ِFile Photo - The UN Security Council on Monday backed a call by the UN's top aid official for a humanitarian truce in Aleppo after four hospitals were bombed and civilians were killed by air strikes in the Syrian city. (Photo: Reuters)
The UN Security Council on Monday backed a call by the UN's top aid official for a humanitarian truce in Aleppo after four hospitals were bombed and civilians were killed by air strikes in the Syrian city.
Warning that food will soon run out in Aleppo, UN aid chief Stephen O'Brien called for 48-hour weekly humanitarian truces to prevent a "medieval" siege from taking hold.
"The international community simply cannot let eastern Aleppo city become yet another -- and by far the largest -- besieged area," O'Brien told the council.
"This is medieval and shameful.
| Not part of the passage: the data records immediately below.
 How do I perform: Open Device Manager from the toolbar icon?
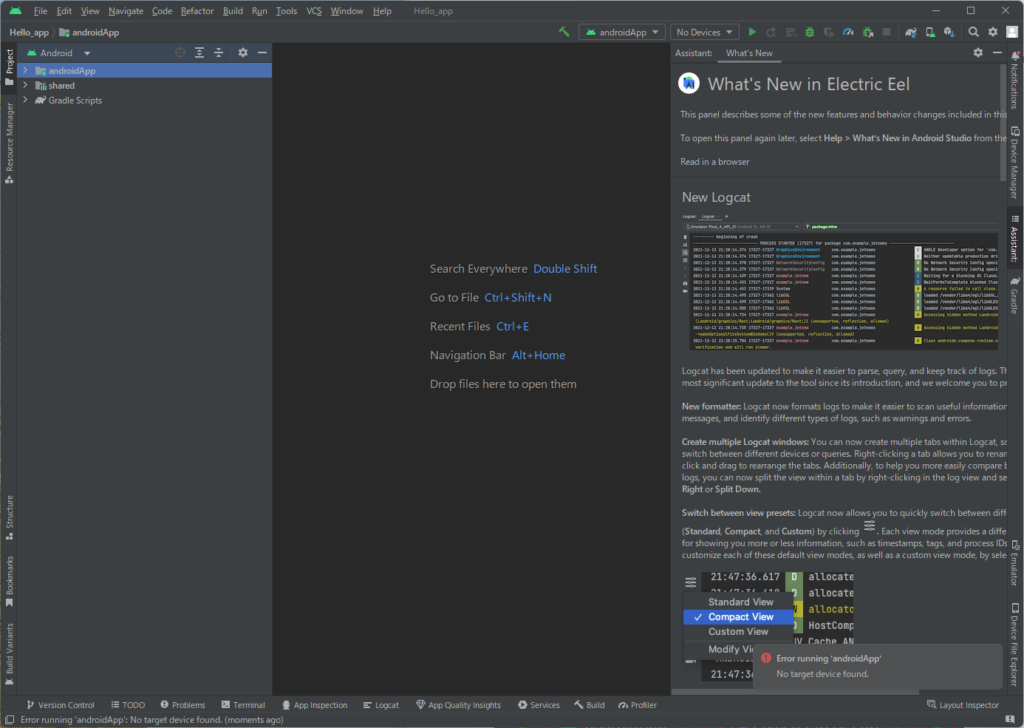click(x=929, y=32)
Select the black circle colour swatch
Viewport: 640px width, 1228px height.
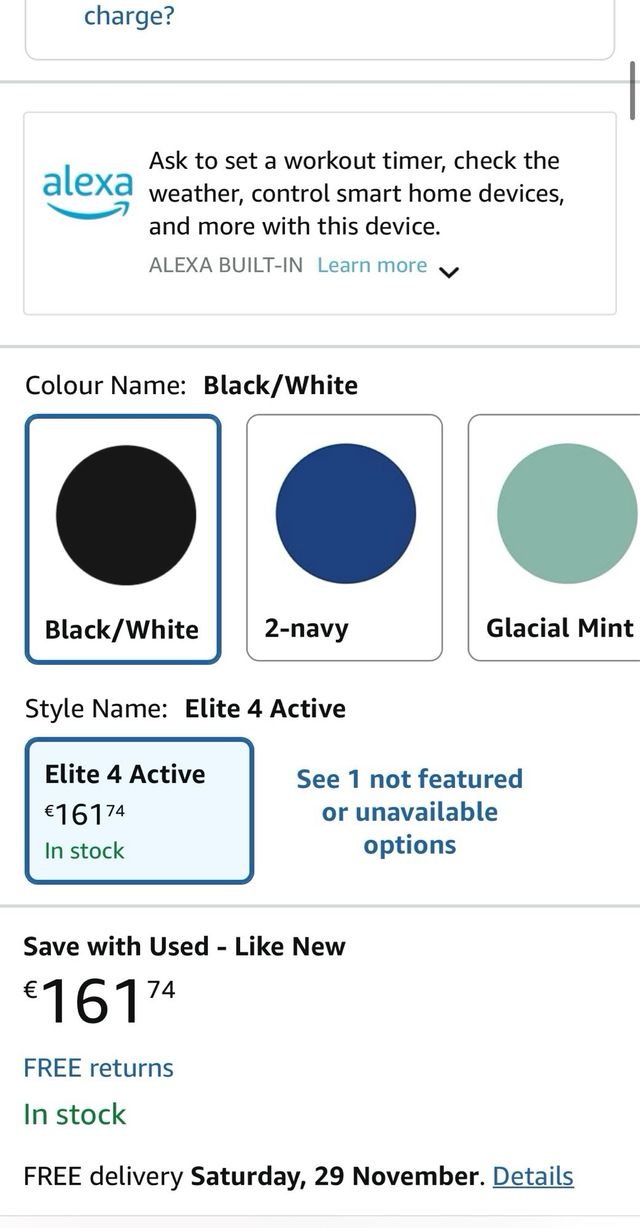[125, 515]
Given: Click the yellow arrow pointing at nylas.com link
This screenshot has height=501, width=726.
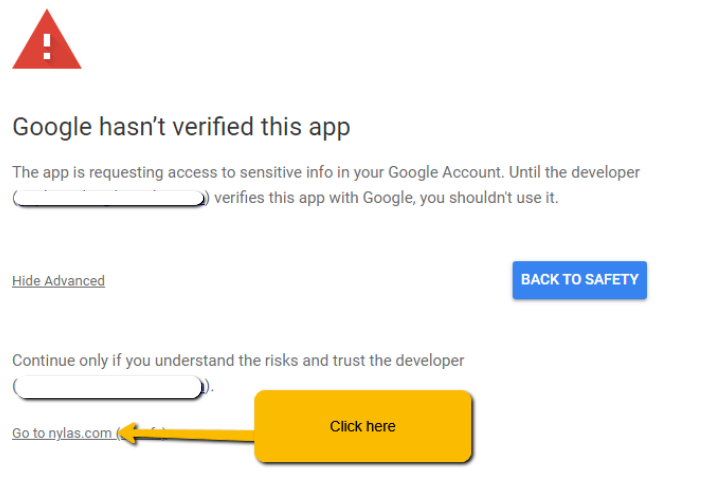Looking at the screenshot, I should click(188, 434).
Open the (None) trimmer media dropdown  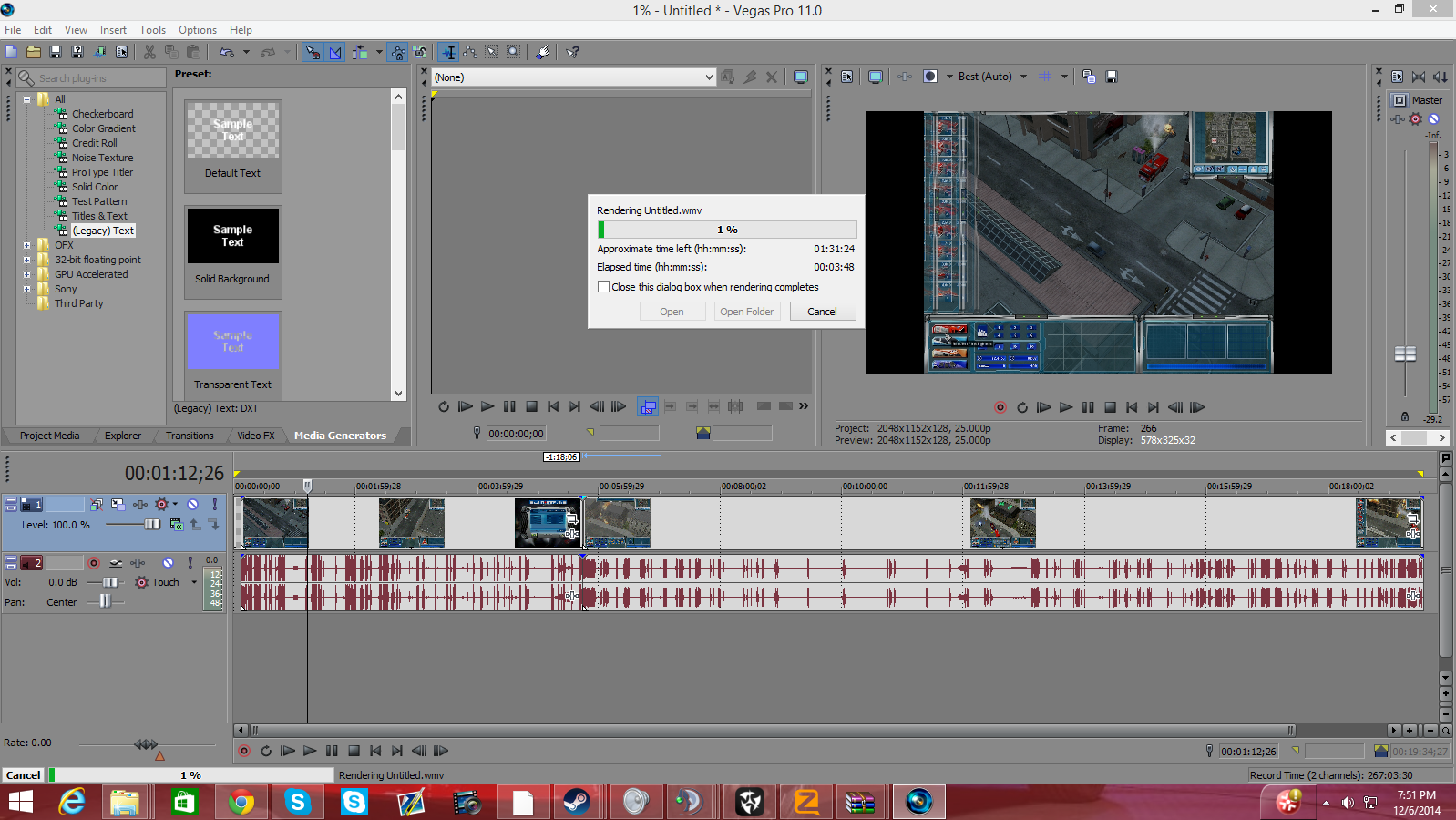(x=709, y=77)
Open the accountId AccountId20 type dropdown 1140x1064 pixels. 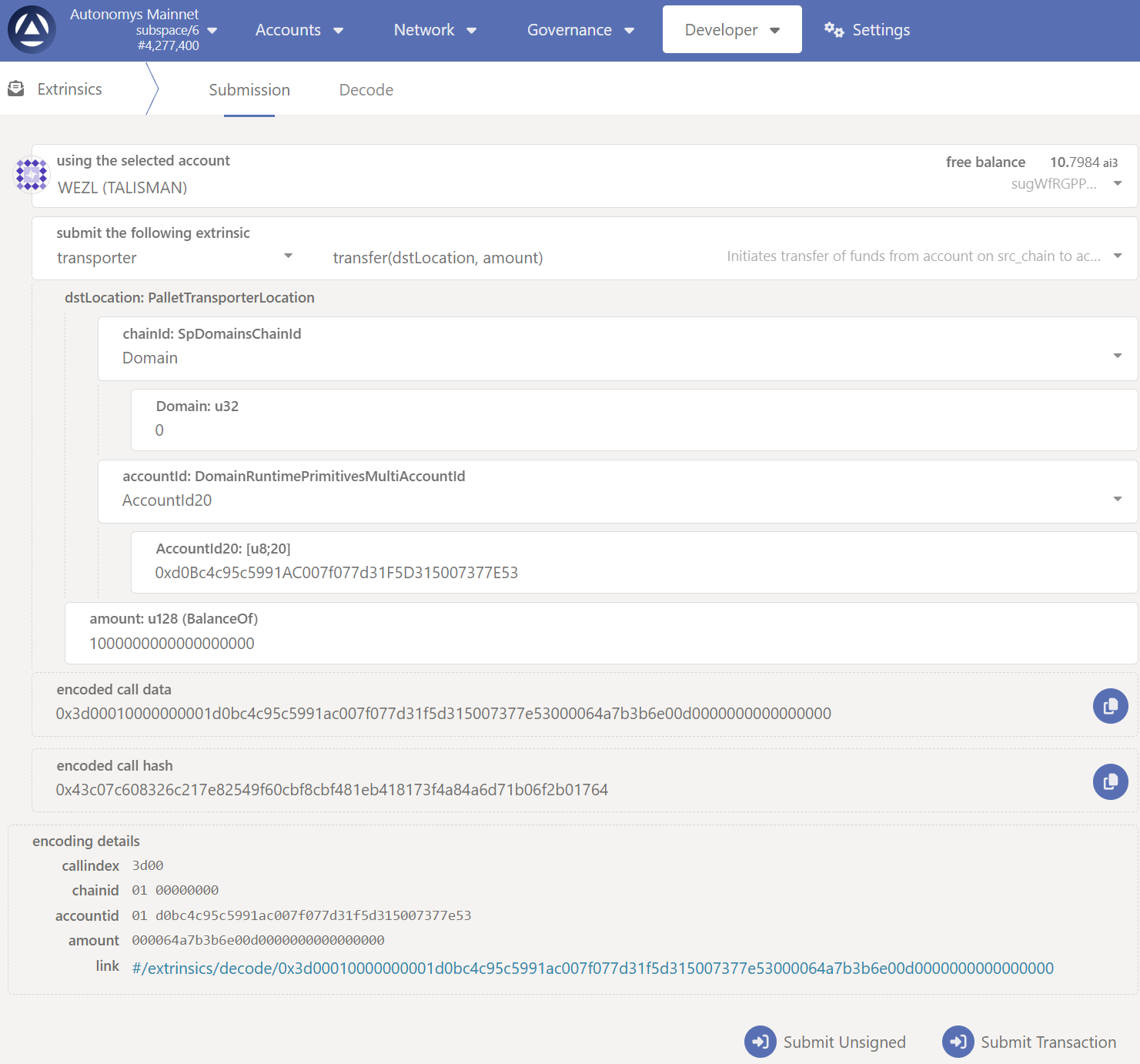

We must not allow this to happen."
O'Brien, the UN's under-secretary-general for humanitarian affairs, said food supplies in rebel-held eastern Aleppo were expected to run out by the middle of August.
Britain, France and the United States quickly endorsed the plan, and Japan's Ambassador Koro Bessho, who holds the council presidency, said there was "overwhelming support for the idea" among the 15 council members.
French Ambassador Francois Delattre compared Aleppo's plight to that of Sarajevo during the Bosnian war and said "the Security Council simply cannot accept such war crimes -- yes, war crimes -- to repeat again."
Syrian regime forces seized the last remaining supply route to Aleppo this month and all humanitarian and commercial movements came to a halt on July 7.
Syria and its allies are "determined to besiege, starve and bomb Aleppo until they reach their military goal: eradicating the opposition. This is what the siege is all about," Delattre told reporters ahead of the meeting.
Over the weekend, four hospitals were bombed in Aleppo, jeopardizing medical care for more than 200,000 desperate civilians.
On Monday, air strikes and barrel bombs killed 16 civilians in Aleppo, according to the British-based Syrian Observatory for Human Rights.
"Enough is enough now," British Ambassador Matthew Rycroft said.
Rycroft said the council was looking at possible action to address the crisis in Aleppo, but did not provide details.
Council support for the proposed truces could lead to a draft resolution to enforce the UN plan, but it remained unlikely that Russia, Syria's ally, would back such a measure.
Russia said the so-called Castello road that was seized by regime forces was a supply route for weapons to jihadists, including the Al-Qaeda linked Al-Nusra Front.
Russian Ambassador Vitaly Churkin nevertheless told the council that in Aleppo, "there is a need there to prevent humanitarian disaster."
The United States put the onus on Russia to persuade Syrian President Bashar al-Assad to halt attacks and re-open the Castello road.
"Russia, the Assad regime and other groups fighting around Aleppo should heed the UN call for a weekly 48-hour pause to allow for deliveries of essential supplies," said US Ambassador Samantha Power.
The council raised alarm over the humanitarian crisis in Aleppo on the eve of a meeting in Geneva between top US and Russian officials to try to lay the groundwork for a resumption of peace talks.
More than 280,000 people have been killed in Syria in the war, which is now in its sixth year, and more than half the country has been displaced.